Weiter haben die Angestellten auf der Plattform auch virtuelle «Kaffee-Ecken» eingerichtet und pflegen ein eigenes soziales Netzwerk. Dort wird Spass gemacht, am Abend gespielt oder sich zum virtuellen Mittagstisch getroffen. Viele Kollegen posten auch Fotos ihrer Wohnung, Videos aus dem Alltag oder beschreiben lustige Begebenheiten. Das finde ich ziemlich spannend.
CW: Welche wirtschaftlichen Auswirkungen auf das Geschäft erwarten Sie von der Krise?
McDermott: Die Aussichten für die digitale Transformation waren niemals besser. Wie Sie wissen, hat das Geschäft in den nächsten drei Jahren einen potenziellen Wert von 7,4 Billionen US-Dollar. Schon vor Covid19 war die Nachfrage gross. Durch die Krise wird der Wert der Digitalisierung noch offensichtlicher, sodass sich das Business nach Covid19 noch beschleunigen wird. Denn die Unternehmen müssen ihre Geschäftsprozesse digitalisieren, um in der globalen Wirtschaft konkurrenzfähig zu bleiben.

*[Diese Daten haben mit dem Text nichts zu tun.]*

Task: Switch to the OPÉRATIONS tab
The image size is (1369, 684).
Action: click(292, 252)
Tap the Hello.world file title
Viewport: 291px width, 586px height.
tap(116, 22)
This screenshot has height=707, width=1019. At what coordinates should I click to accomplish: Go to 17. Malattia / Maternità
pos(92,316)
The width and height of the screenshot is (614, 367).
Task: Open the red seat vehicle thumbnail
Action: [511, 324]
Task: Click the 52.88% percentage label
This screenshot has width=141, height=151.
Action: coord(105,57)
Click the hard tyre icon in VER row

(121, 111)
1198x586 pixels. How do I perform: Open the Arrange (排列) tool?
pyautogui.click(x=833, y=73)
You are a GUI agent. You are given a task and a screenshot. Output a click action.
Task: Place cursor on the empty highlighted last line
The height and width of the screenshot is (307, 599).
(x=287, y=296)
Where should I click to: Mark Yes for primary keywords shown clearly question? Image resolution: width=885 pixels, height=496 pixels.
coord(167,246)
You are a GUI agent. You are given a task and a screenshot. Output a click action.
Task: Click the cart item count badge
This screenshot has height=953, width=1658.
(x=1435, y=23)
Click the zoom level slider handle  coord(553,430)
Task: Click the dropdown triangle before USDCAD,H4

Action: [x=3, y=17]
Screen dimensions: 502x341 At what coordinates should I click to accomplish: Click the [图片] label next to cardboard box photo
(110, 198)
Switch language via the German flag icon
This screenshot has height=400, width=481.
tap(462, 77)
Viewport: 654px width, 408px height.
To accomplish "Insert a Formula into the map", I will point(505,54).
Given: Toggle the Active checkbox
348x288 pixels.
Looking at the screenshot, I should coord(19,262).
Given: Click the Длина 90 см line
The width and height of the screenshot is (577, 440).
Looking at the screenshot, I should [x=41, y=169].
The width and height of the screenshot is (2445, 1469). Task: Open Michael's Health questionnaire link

Dafür sind wir als Plattform der Plattformen mit einer «Out of the Box»-Integration für Hunderte verschiedener Systeme sowie Mobile- und Web-Optionen optimal positioniert. Schon heute sehen wir, dass Wertschöpfungsketten aufgebrochen und in Workflows transformiert werden. Wenn es heisst, dass Workflows zum Treiber der Wirtschaft des 21. Jahrhunderts werden, dann sind wir mit unserer Plattform krisensicher aufgestellt. Ich rechne damit, dass die Geschäfte weiterhin sehr gut laufen werden.